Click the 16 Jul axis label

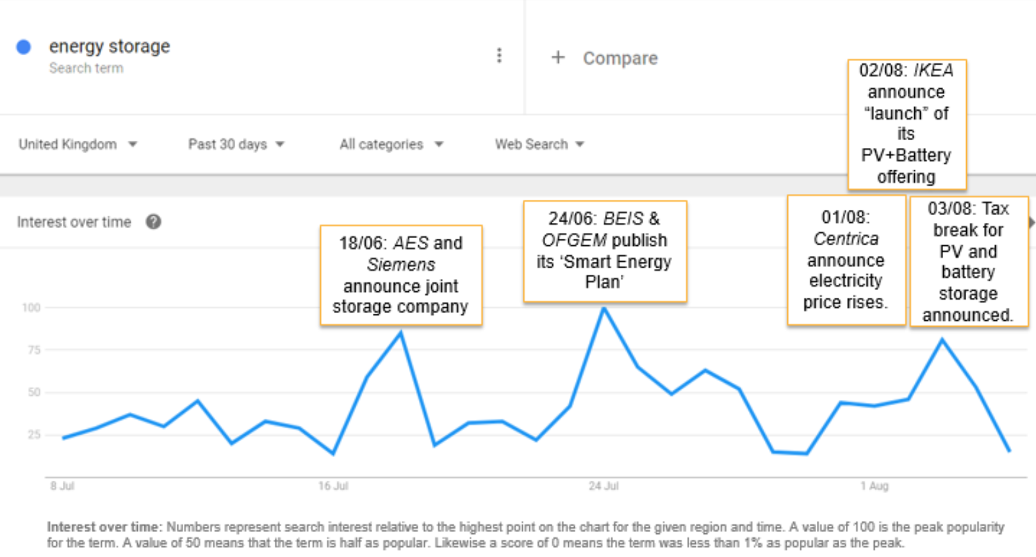pos(333,486)
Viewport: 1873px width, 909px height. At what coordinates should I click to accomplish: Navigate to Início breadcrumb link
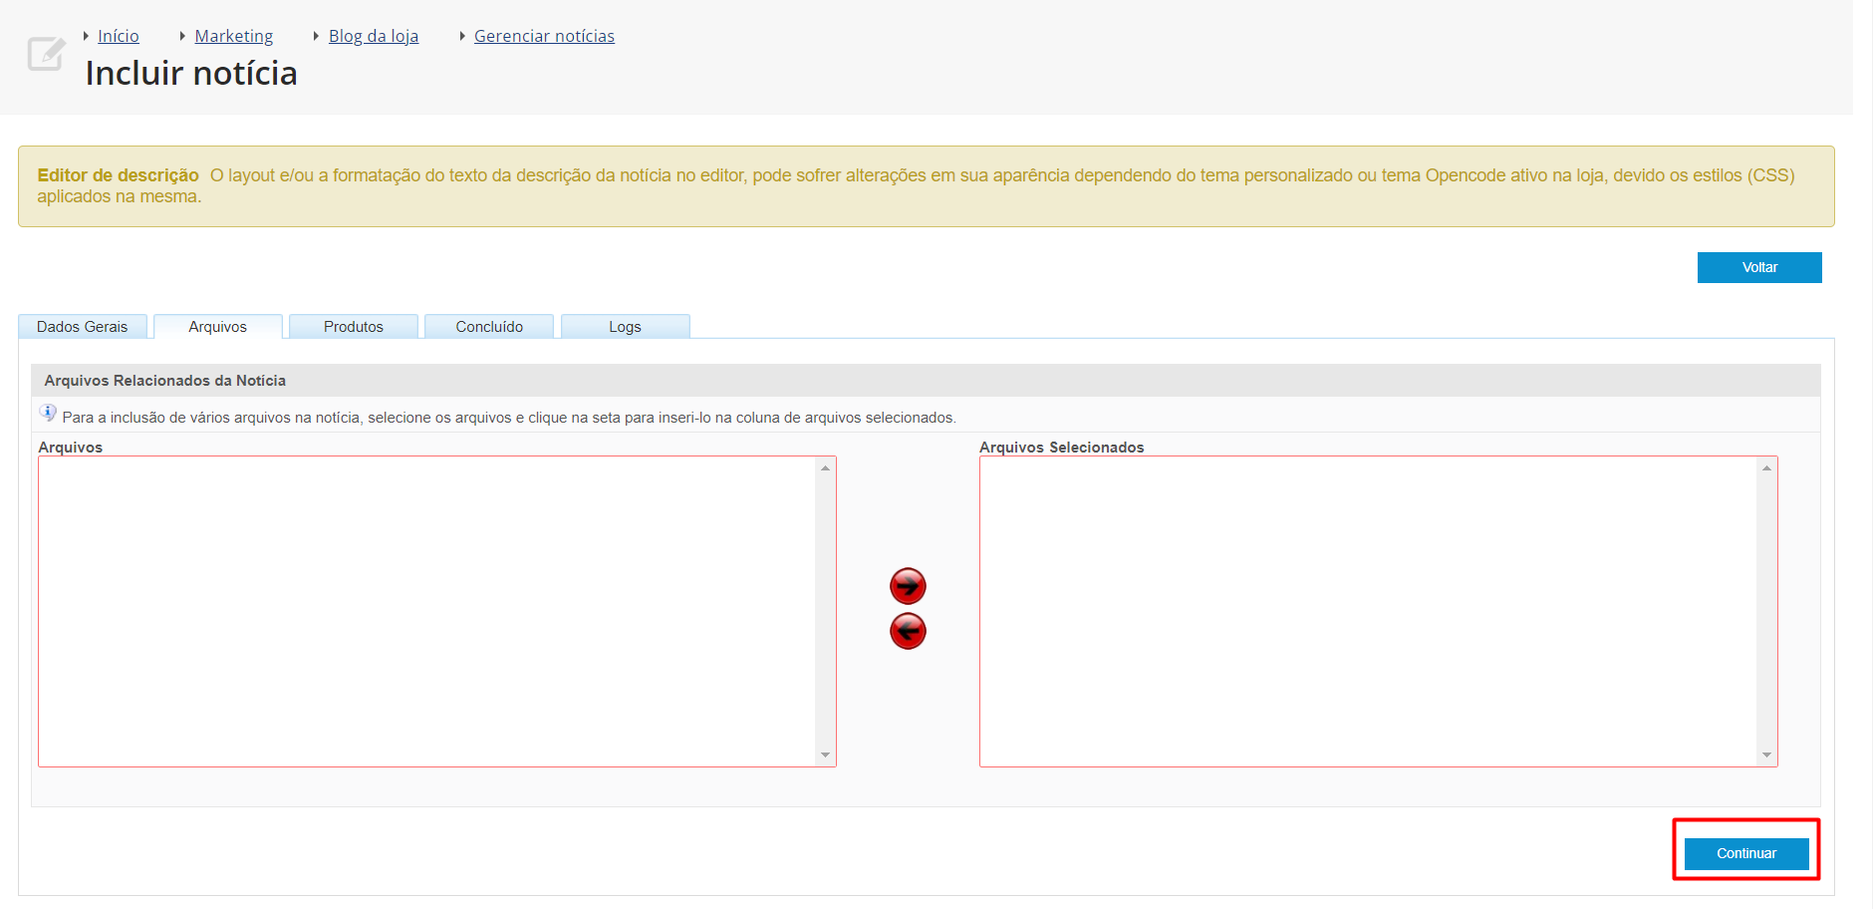(118, 36)
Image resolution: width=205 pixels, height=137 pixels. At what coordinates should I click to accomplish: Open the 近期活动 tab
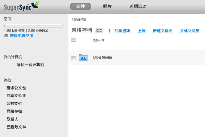pyautogui.click(x=138, y=6)
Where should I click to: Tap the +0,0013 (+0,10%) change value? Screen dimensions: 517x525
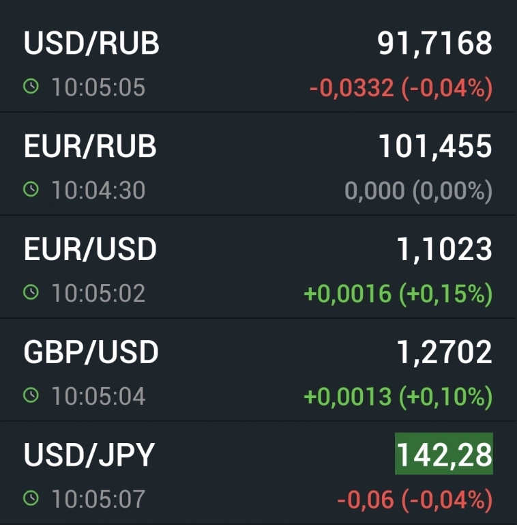pos(398,396)
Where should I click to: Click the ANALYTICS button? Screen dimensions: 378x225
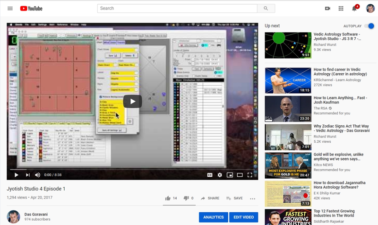(213, 217)
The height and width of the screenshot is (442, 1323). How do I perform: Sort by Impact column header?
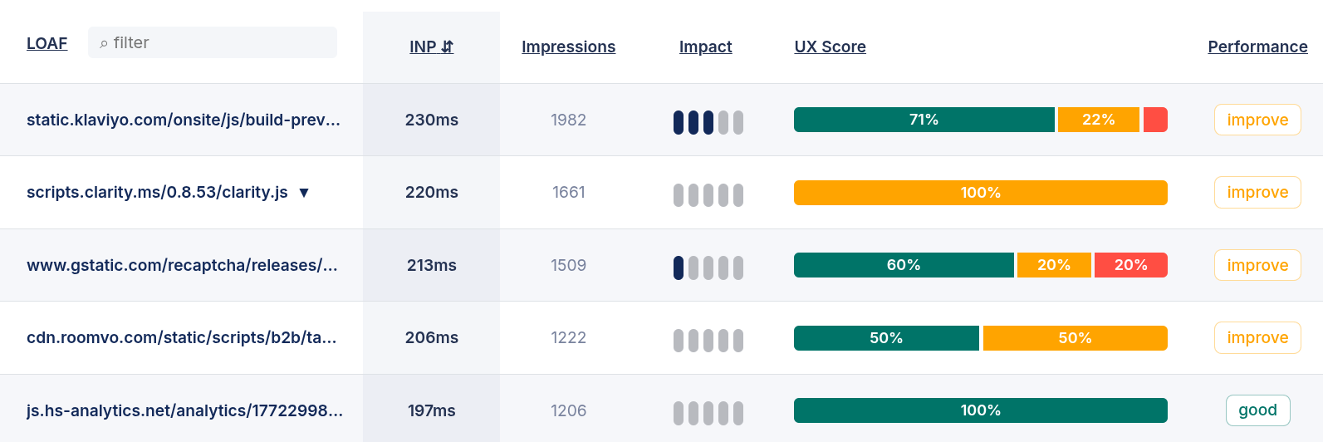tap(705, 47)
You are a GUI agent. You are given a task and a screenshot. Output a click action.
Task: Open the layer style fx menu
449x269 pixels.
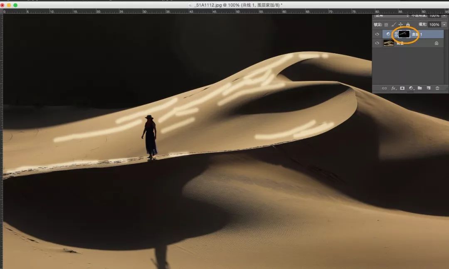[393, 88]
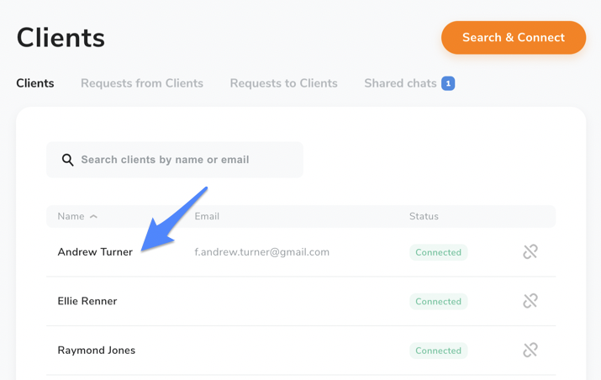Click Raymond Jones's Connected status badge
Viewport: 601px width, 380px height.
439,351

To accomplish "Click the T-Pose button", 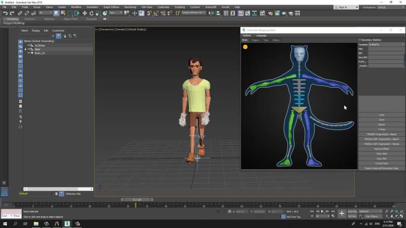I will (382, 129).
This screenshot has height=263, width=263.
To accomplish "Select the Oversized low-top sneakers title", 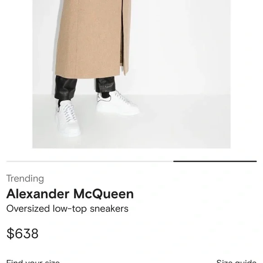I will click(67, 209).
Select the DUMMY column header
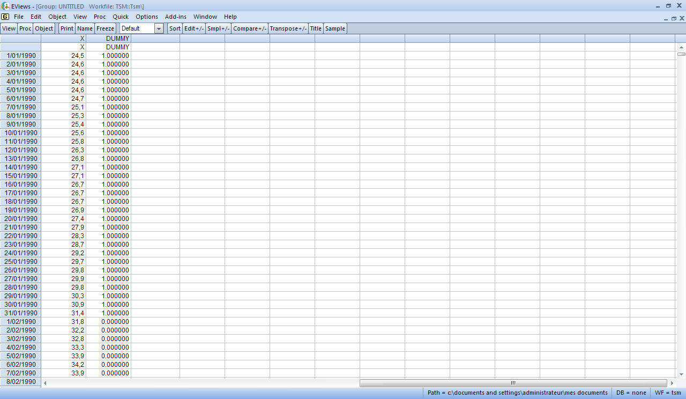 pyautogui.click(x=109, y=39)
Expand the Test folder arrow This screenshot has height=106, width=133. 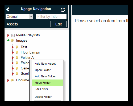pyautogui.click(x=13, y=47)
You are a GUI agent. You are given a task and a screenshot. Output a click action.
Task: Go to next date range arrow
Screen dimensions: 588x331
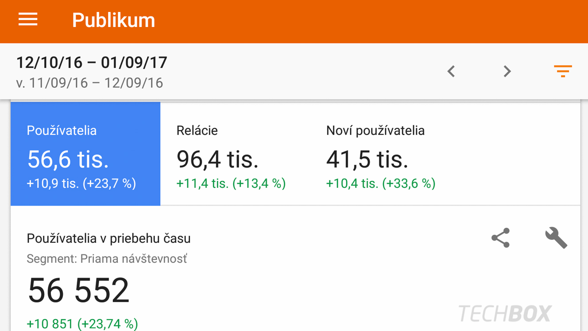507,71
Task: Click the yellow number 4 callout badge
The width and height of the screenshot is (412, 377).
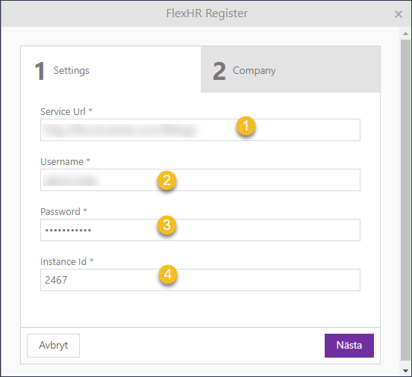Action: click(x=168, y=275)

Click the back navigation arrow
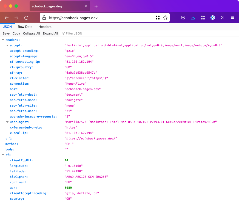[x=7, y=18]
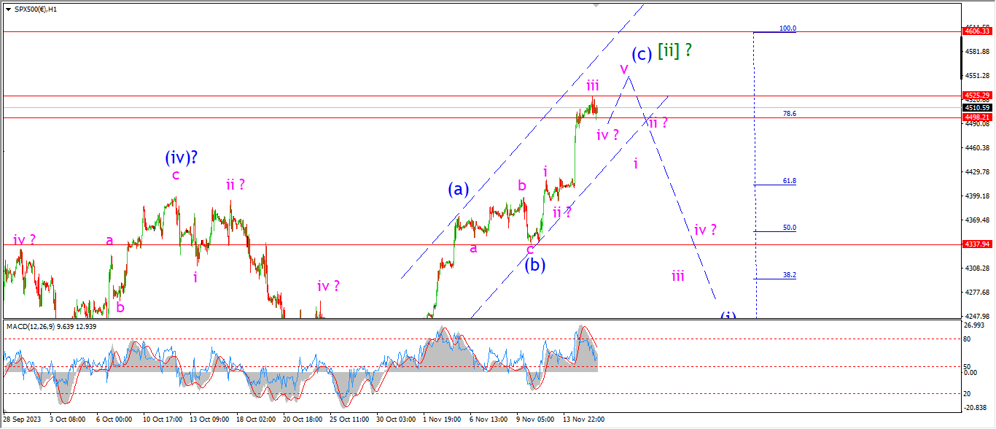Select the red 4498.21 price label

[x=976, y=117]
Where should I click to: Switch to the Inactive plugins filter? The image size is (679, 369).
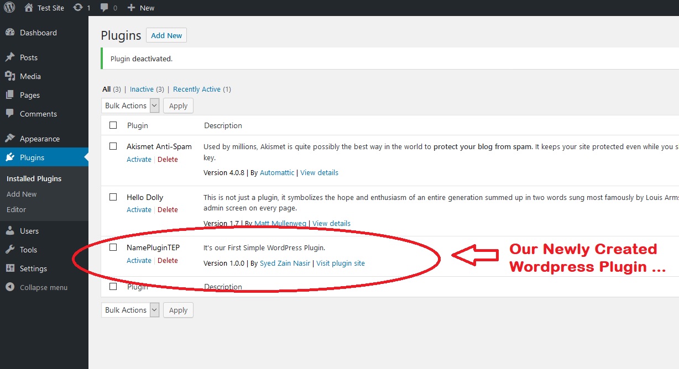(141, 89)
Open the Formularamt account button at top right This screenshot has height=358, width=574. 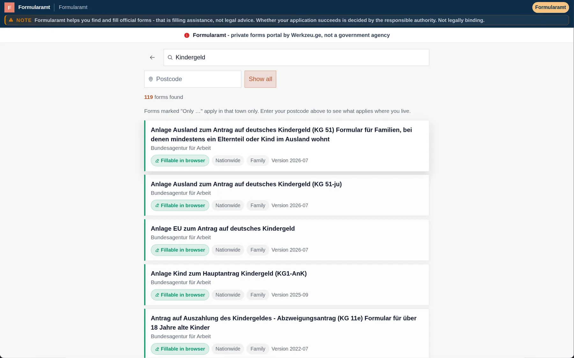[550, 7]
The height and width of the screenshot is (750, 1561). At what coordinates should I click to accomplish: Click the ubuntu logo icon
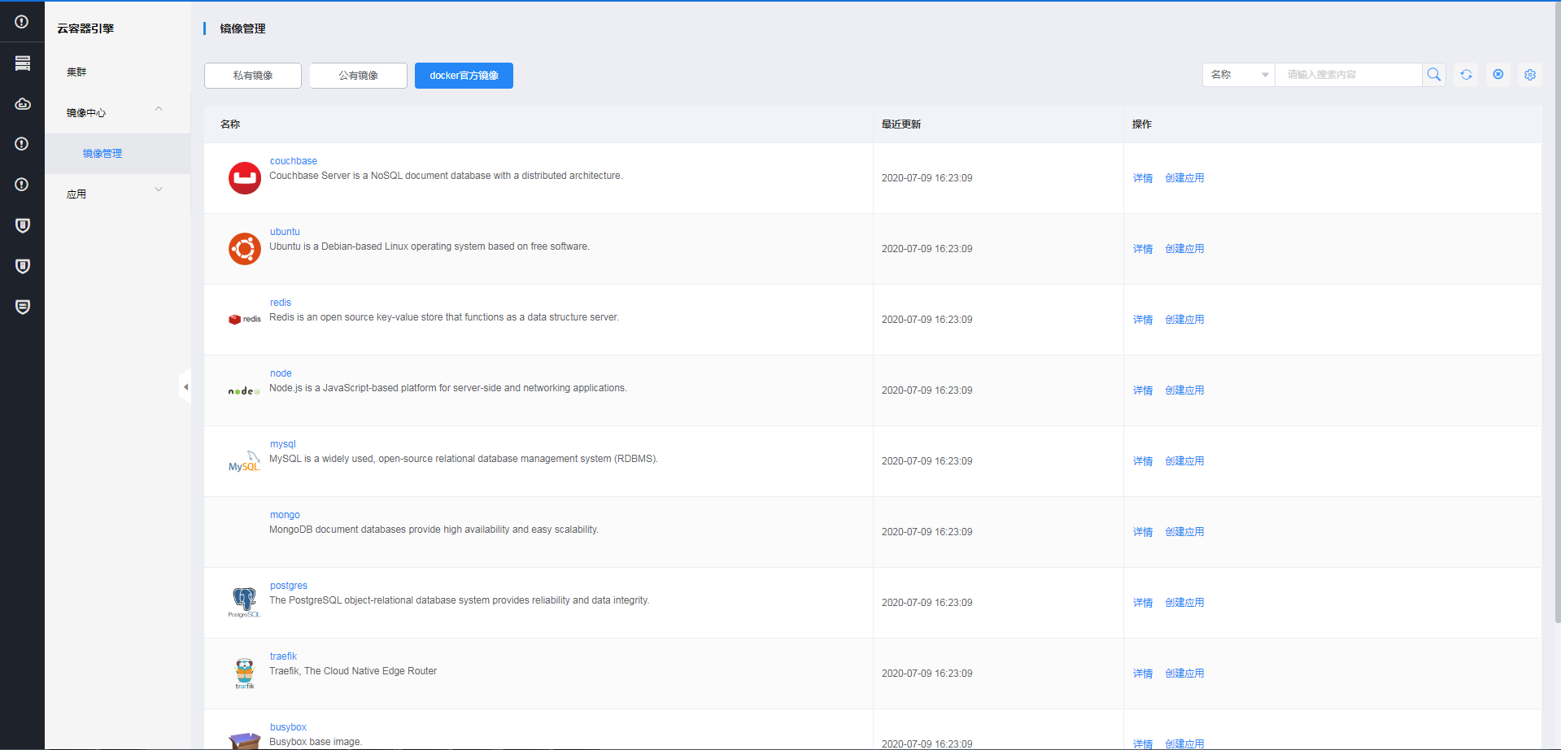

## [Problem details]
Leave out the pictures and restate, word for word, the lines from the top of the data through the line containing "Task: Open the layer style fx menu", both included.

## [Answer to the problem]
Click the 16 Jul axis label

pos(333,486)
Viewport: 1873px width, 909px height. At what coordinates should I click to accomplish: Navigate to Início breadcrumb link
(118, 36)
Image resolution: width=205 pixels, height=137 pixels. At what coordinates should I click to accomplish: Open the 近期活动 tab
pyautogui.click(x=138, y=6)
Where should I click to: Tap the +0,0013 (+0,10%) change value? Screen dimensions: 517x525
pos(398,396)
Where should I click to: Click the ANALYTICS button? Screen dimensions: 378x225
(213, 217)
The height and width of the screenshot is (442, 1323). How do I perform: Sort by Impact column header?
tap(705, 47)
You are a GUI agent. You are given a task and a screenshot. Output a click action.
Task: Open the layer style fx menu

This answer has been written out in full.